To its credit, the volume does also include the original "Nothing Can Stop the Juggernaut" tale Stern penned years ago. While it doesn't necessarily have to be included (one could argue it's only used to pad the volume, which would only have four issues otherwise), it's a nice touch by whoever decided to place it within the volume. Why just read the new story when you can catch up on the old one? Especially for readers like me who were aware of the tale but had yet to read it, it's a nice inclusion.
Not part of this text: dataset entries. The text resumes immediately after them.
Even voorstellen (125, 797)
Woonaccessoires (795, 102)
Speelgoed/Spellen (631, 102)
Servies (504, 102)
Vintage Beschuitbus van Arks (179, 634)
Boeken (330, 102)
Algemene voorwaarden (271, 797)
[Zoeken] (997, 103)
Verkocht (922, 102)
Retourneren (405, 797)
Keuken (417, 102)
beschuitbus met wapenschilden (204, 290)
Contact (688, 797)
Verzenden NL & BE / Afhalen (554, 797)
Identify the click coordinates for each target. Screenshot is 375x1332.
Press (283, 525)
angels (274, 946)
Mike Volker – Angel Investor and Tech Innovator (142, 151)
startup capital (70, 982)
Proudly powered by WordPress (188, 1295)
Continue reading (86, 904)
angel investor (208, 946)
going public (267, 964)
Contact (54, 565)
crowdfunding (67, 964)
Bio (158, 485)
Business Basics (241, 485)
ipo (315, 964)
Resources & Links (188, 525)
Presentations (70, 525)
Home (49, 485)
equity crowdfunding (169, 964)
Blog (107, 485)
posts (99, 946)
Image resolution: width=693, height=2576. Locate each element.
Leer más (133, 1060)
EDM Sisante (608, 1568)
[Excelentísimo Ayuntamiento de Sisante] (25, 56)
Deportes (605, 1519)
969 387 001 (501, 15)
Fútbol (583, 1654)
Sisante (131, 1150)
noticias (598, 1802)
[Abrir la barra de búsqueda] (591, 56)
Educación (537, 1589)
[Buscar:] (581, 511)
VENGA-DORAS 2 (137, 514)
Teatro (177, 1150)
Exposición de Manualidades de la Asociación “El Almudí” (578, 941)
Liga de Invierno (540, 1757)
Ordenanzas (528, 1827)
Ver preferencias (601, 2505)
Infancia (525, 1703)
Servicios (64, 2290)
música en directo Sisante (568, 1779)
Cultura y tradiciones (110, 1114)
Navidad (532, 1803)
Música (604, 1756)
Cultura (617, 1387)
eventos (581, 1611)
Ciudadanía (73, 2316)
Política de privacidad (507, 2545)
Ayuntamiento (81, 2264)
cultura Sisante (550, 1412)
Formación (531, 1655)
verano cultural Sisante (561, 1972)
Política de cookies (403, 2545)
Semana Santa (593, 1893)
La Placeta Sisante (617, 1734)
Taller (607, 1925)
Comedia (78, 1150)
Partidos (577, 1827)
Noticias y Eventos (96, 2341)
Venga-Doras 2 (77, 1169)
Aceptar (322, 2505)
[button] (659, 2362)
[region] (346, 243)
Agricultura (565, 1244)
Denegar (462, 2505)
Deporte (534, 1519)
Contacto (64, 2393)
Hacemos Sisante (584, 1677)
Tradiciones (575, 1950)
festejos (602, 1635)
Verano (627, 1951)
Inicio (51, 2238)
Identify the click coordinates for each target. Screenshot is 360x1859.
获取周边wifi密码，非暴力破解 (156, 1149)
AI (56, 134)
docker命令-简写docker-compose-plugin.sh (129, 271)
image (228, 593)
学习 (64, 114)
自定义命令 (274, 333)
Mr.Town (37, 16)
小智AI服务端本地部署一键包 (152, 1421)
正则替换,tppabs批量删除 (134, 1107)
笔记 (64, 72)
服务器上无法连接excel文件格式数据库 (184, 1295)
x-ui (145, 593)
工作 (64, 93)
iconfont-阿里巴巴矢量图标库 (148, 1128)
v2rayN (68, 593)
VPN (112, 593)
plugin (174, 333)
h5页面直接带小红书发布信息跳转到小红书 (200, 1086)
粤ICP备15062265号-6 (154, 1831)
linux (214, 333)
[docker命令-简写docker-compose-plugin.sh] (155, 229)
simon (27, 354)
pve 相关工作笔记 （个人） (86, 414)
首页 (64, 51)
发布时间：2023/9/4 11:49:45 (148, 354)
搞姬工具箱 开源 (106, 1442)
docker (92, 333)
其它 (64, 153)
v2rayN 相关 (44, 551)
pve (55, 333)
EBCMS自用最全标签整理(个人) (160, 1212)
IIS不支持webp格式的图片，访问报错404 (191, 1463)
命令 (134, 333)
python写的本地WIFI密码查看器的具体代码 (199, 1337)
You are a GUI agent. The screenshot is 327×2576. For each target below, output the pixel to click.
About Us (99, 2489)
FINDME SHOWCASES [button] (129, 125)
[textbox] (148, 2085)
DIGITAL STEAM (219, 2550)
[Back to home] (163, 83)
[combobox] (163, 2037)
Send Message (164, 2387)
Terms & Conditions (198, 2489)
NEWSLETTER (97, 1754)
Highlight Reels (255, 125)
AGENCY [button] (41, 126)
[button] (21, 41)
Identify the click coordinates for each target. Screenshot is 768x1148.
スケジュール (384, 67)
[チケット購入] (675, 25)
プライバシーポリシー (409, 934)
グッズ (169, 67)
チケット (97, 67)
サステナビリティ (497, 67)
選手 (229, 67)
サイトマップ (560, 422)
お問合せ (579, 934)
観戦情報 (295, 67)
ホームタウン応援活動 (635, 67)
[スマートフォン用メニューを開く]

Ultimately, however, this story would’ve been better had it been placed elsewhere, perhaps in the weeks leading up to The Gauntlet, rather than taking away from The Gauntlet itself. There’s a reason I stopped buying single issues right before this volume: money. Maybe I sound harsh, but the fact that the awesome parts of The Gauntlet are so good make the poorer parts seem less awesome. This story, and the Morbius tale, are just padding. On its own, this Juggernaut tale is fun, the dialogue is catchy, and the art is enjoyable. Slotted in the middle of The Gauntlet, this tale makes me scratch my head and wonder why it's here.